Testing WiFi Signals, Radiator System, GO for Outbound Powered Flyby

NASA’s Artemis I Mission Management Team polled “go” on Saturday, November 19 for Orion’s outbound powered flyby past the Moon. Starting at 7:15 a.m. EST (4:15 a.m. PST) on Monday, November 21, NASA will cover the flyby live on NASA TV, the agency’s website, and the NASA app. The burn is planned for 7:44 a.m. As the Orion capsule passes behind the Moon from 7:25 a.m. through 7:59 a.m., it will lose communication with Earth. It will make its closest approach of approximately 80 miles (130 km) from the surface at 7:57 a.m.

During flight day four, each solar array was moved to different positions by flight controllers to test the strength of the WiFi signal with the arrays in different configurations. The WiFi transfer rate between the camera on the tip of the solar array panels and the camera controller was tested by the Integrated Communications Officer, or INCO. The goal was to determine the best position for the most efficient transfer of imagery files. Teams discovered that having multiple cameras on at once can impact the WiFi data rate. Therefore, to optimize transfer time in the future, solar array wing file transfer activities will be accomplished from one solar array wing at a time.

The Emergency, Environmental, and Consumables Manager, or EECOM, tested Orion’s radiator system. Two radiator loops on the spacecraft’s European Service Module help expel excess heat generated by different systems throughout the flight. Flight controllers are testing sensors that maintain the coolant flow in the radiator loops, switching between different modes of operation and monitoring performance. During speed mode, the coolant pumps operate at a constant rate. This is the primary mode used during Artemis I. Flow control mode adjusts the pump speed as needed to maintain a constant flow through the system. The flight test objective is to monitor system performance and the accuracy

of flow sensors to characterize the stability of this mode of operation. Each loop is monitored in flow control mode for 72 hours to provide sufficient data for use on future missions.

Orion Star Trackers

Star trackers are sensitive cameras that take pictures of the star field around Orion. By comparing the pictures to its built-in map of stars, the star tracker can determine which way Orion is oriented. The star trackers on Orion are located on the European Service Module on either side of the optical navigation camera. This November 2019 photo was taken as the Orion crew and service module stack for Artemis I was lifted out of the Final Assembly and Test (FAST) cell. Credit: NASA

As part of planned testing throughout the mission, the guidance, navigation, and control officer, also known as GNC, performed the first of several tests of the star trackers that support Orion’s navigation system. Star trackers are a navigation tool that measure the positions of stars to help the spacecraft determine its orientation. In previous flight days, engineers evaluated initial data to understand star tracker readings correlated to thruster firings.

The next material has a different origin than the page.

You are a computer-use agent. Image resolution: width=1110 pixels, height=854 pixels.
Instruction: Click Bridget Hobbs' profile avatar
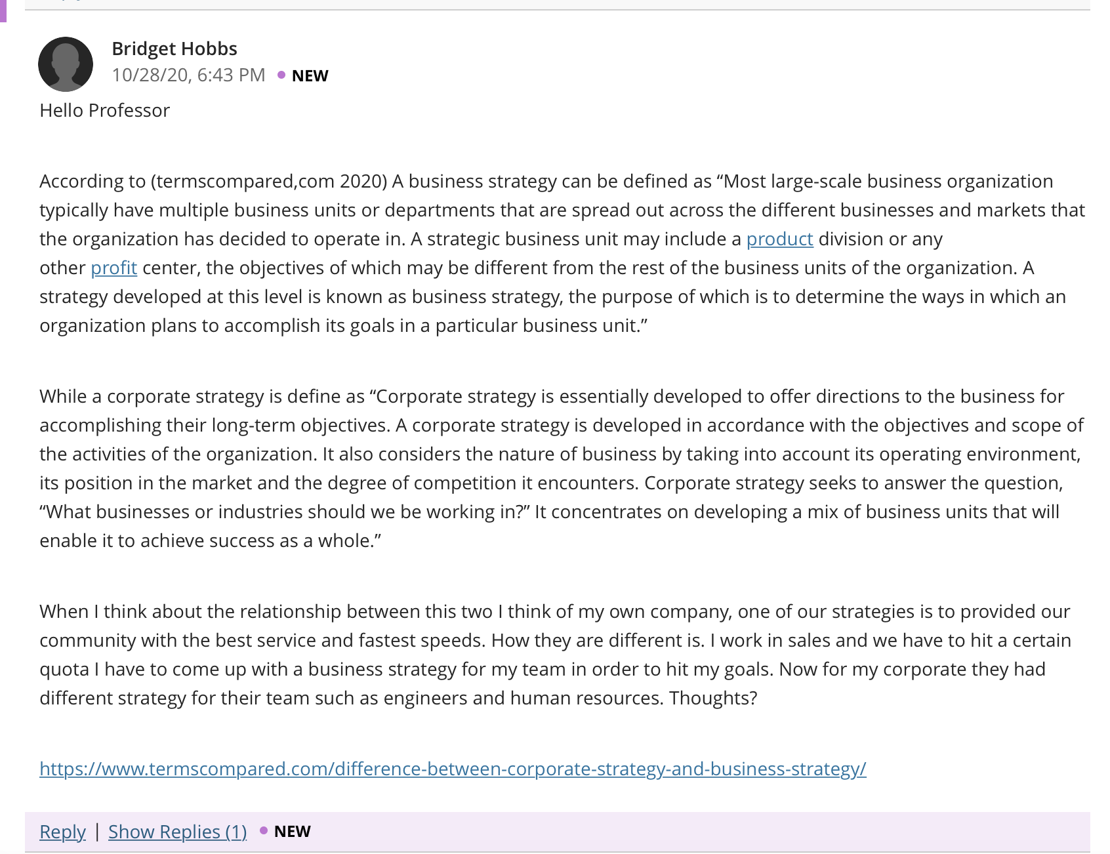[66, 64]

Engineers hope to characterize the alignment between the star trackers that are part of the guidance, navigation and control system and the Orion inertial measurements units, by exposing different areas of the spacecraft to the Sun and activating the star trackers in different thermal states.

Just after 5:30 p.m. on November 19, Orion had traveled 222,823 miles from Earth and was 79,011 miles from the Moon, cruising at 812 miles per hour. You can track Orion via the Artemis Real-Time Orbit Website, or AROW.

Overnight, engineers in mission control will uplink large data files to Orion to better understand how much time it takes for the spacecraft to receive sizeable files. On flight day five, Orion will undergo its third planned outbound trajectory correction burn to maneuver the spacecraft and stay on course to the Moon.